第36話 アルファウルブズ、驚異の力
「アルファウルブズだと……!?」
ミラは驚愕の声を上げる。
想一は思い出す。
アルファウルブズが土の錬金術を生み出した、四始祖の一人ということを。
「じゃあ、あんた、四始祖の子孫か!?」
「いや、違う」
ミラは即座に想一の言葉を否定する。
「ジンバック、確かにそう名乗ったな」
「ああ。ジンって呼んでくれ」
岩の男は軽く答えた。
「あいつを知ってるんですか!? ミラさん!」
「ああ。知ってるも何も」
ミラは相手から目を話さずに言い放った。
「ジンバックは土の錬金術を編み出した張本人だ。つまり奴が四始祖そのもの……」
「なんだって!?」
「ご明察だな師団長殿」
想一は困惑する。
四始祖とは遥か昔に生まれ、とっくのとうに亡くなったはずの人間だ。
その男がなぜこの時代に生きているのか。
「偽物だと思うか?」
ジンバックを名乗る男はそう挑発した。
「……どうだろうな、この地殻変動もお前の仕業だと考えると、あながち嘘とも言えないかもしれない」
「地殻変動って……この大惨事を全部自分一人の錬金術でやったってことですか!?」
「ジンバックは土の錬金術の祖であり、それを扱う術師の中でも最強と謳われている。そうであればこの現象にも納得がいく」
「最強ね」
ジンはつまらなそうに頭をかく様なそぶりを見せた。
「本当に最強かどうか、いっちょ試してみるか?」
ジンが軽く地面を蹴ると、岩石の柱が想一たちに向かって何本も突き上げるように伸びてくる。
士降はミラを抱えて避けるようにこの場から飛び立った。
「いい反応だ。流石は至極の錬金術。俺の力がどこまで通用するかな?」
「お前、なんなんだよ!」
ミラを遠くに下ろし、ジンとの距離を詰める。
(俺が近くにいるとミラさんを巻き込んでしまう。今はとにかくジンとミラさんを遠ざけるのが先だ)
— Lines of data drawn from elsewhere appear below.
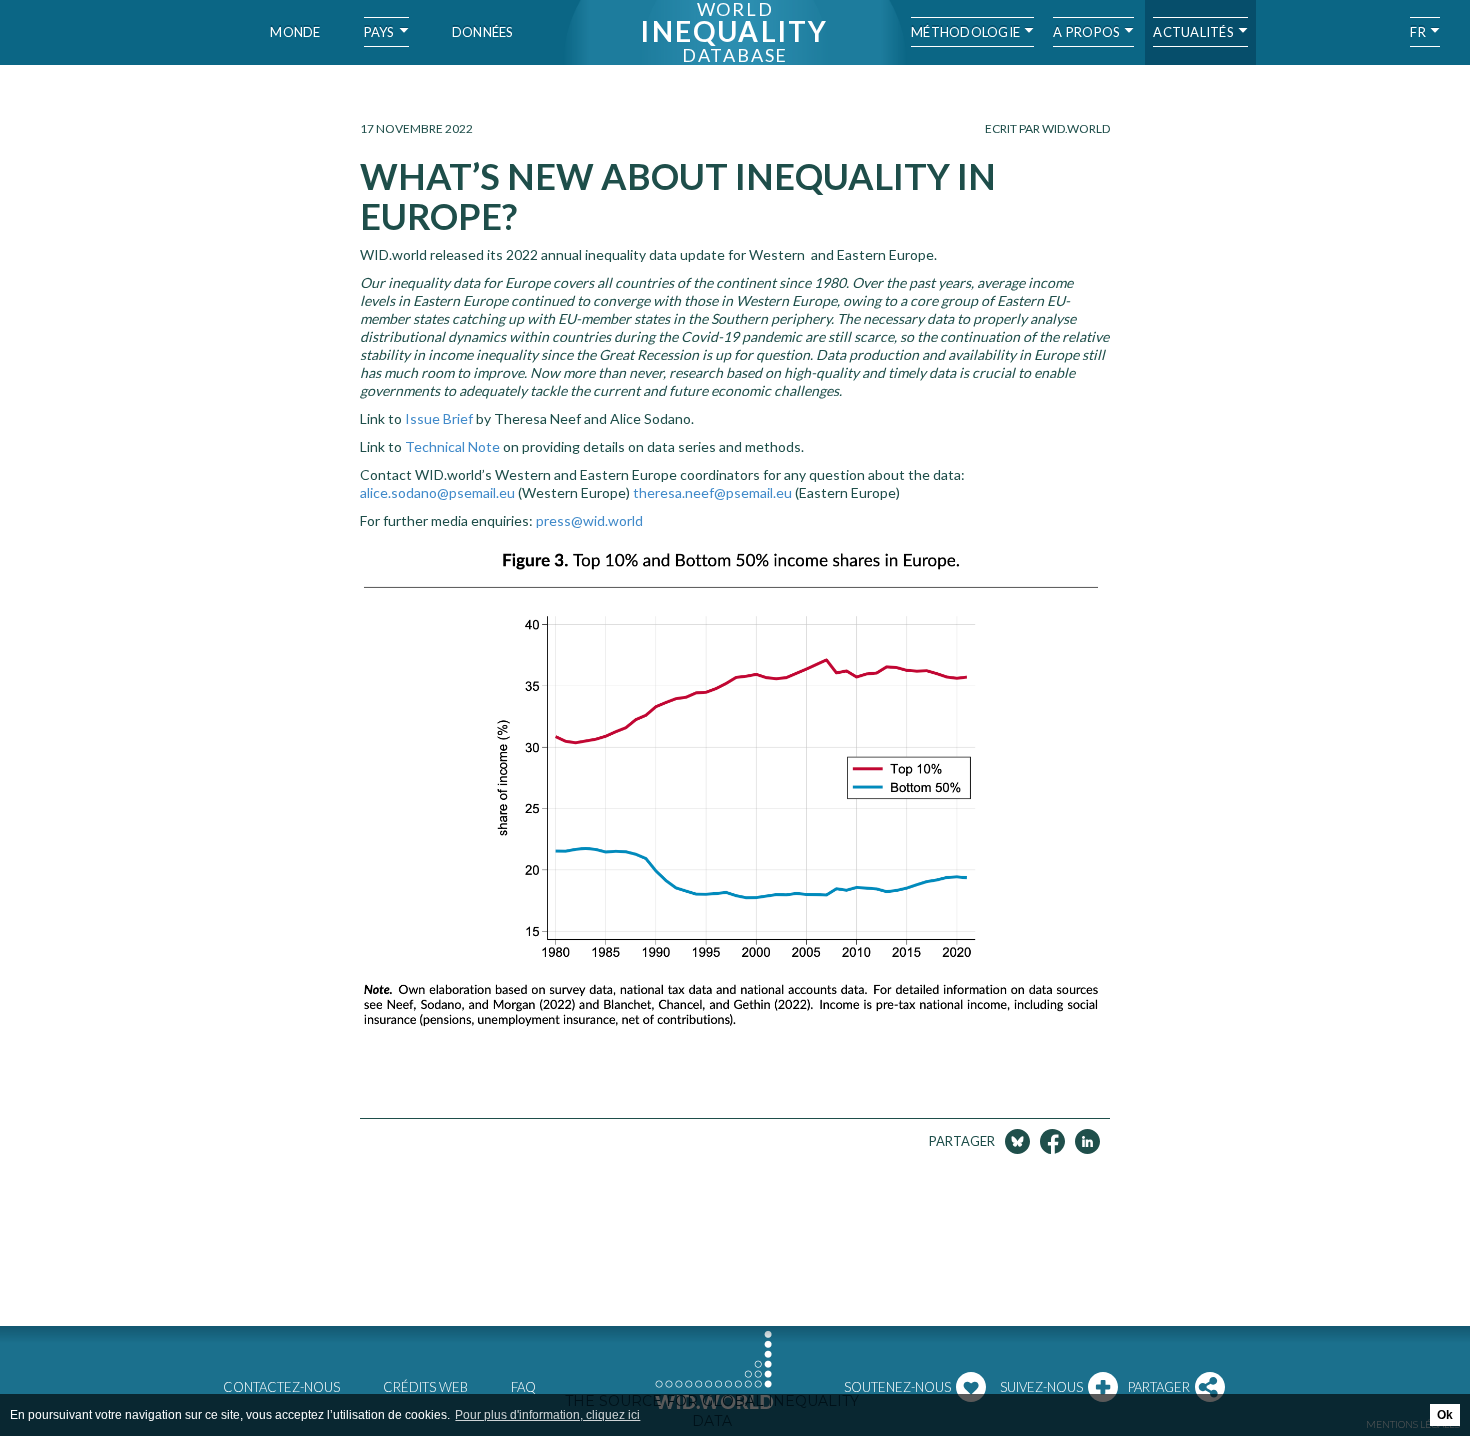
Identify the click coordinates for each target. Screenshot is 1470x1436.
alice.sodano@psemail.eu (437, 492)
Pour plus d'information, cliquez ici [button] (547, 1415)
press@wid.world (589, 520)
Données (483, 32)
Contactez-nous (281, 1387)
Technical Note (452, 446)
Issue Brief (439, 418)
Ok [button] (1445, 1415)
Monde (295, 32)
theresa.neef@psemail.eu (712, 492)
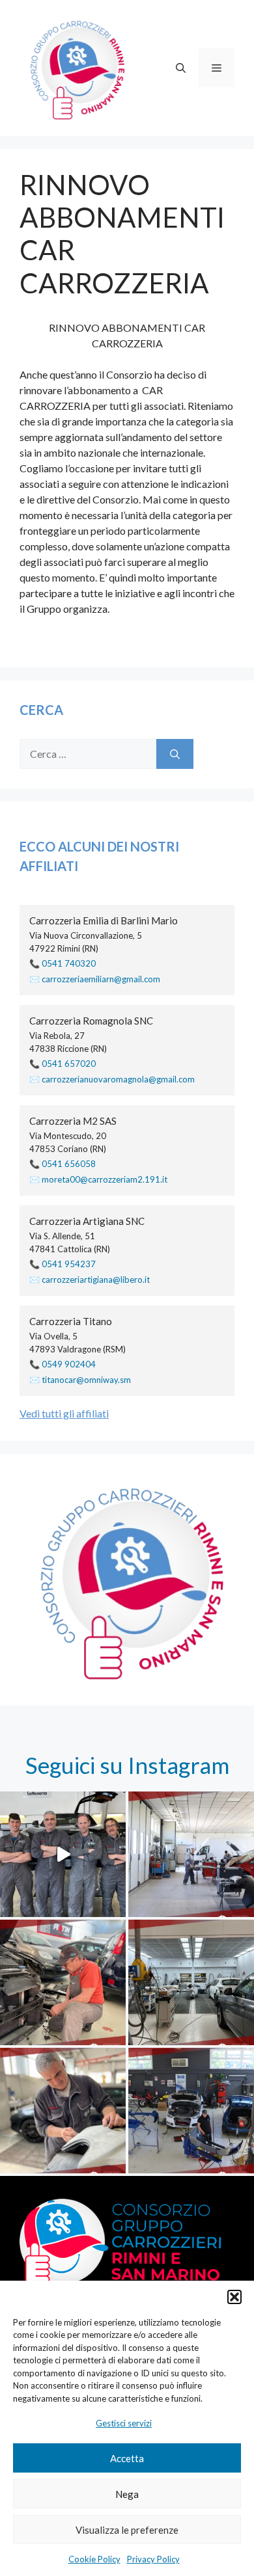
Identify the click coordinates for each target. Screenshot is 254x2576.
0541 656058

士降はジンに飛びかかる。が、柱の突き上げをもろに食らってしまい撃墜されてしまう。
「くっ!」
幸いダメージは大したことはない。即座に体勢を立て直して地上から攻めるべく、士降は向かって行った。
「くそっ!」
ジンは地面を自由自在に動かして士降を寄せ付けず、岩盤の迷路に閉じ込めてしまった。
「どこだ! どこにいる!?」
「どこ見てんだ」
後ろから後頭部を殴りつけられる。
士降の視界がぐらっと揺れる。つんのめりそうになるところをどうにか堪えた。
(なんてパンチだ! 今までの奴とはまるでケタ違う!)
士降の超越した肉体で、まともなダメージを受けたのはジンの一撃が初めてだ。
「この!」
振り向きざまに回し蹴りを放つ。ジンはそれをひらりとかわすと、水中に潜るかの様に地面の中へ消えていった。
「そんなこともできるのか!?」
再び後ろから再び重い一撃をもらう。後ろを警戒していたら今度は前から、横から、立て続けに攻撃を食らってしまった。
「クソっ! ずるいぞ! 出てこい!!」
こんな安い挑発になんて乗るはずがない。辺りを警戒しながら策を練らないと!
そんなことを考えていたらジンは正面から出てきた。
「悪い悪い。大人げなかったな」
ジンは拳をコキリと鳴らして構えを取った。
「いっちょ本気で行くか」
凄まじいプレッシャーが発せられる。
ジンの姿は身体に纏っている鉱石も相俟ってかなりマッシヴである。
硬度もそうだが、近接戦に余程自身があるのだろう。
(だが、これなら俺の攻撃も当たる……!)
互いに睨み合う。張り詰めた糸を切り落としたのは士降だ。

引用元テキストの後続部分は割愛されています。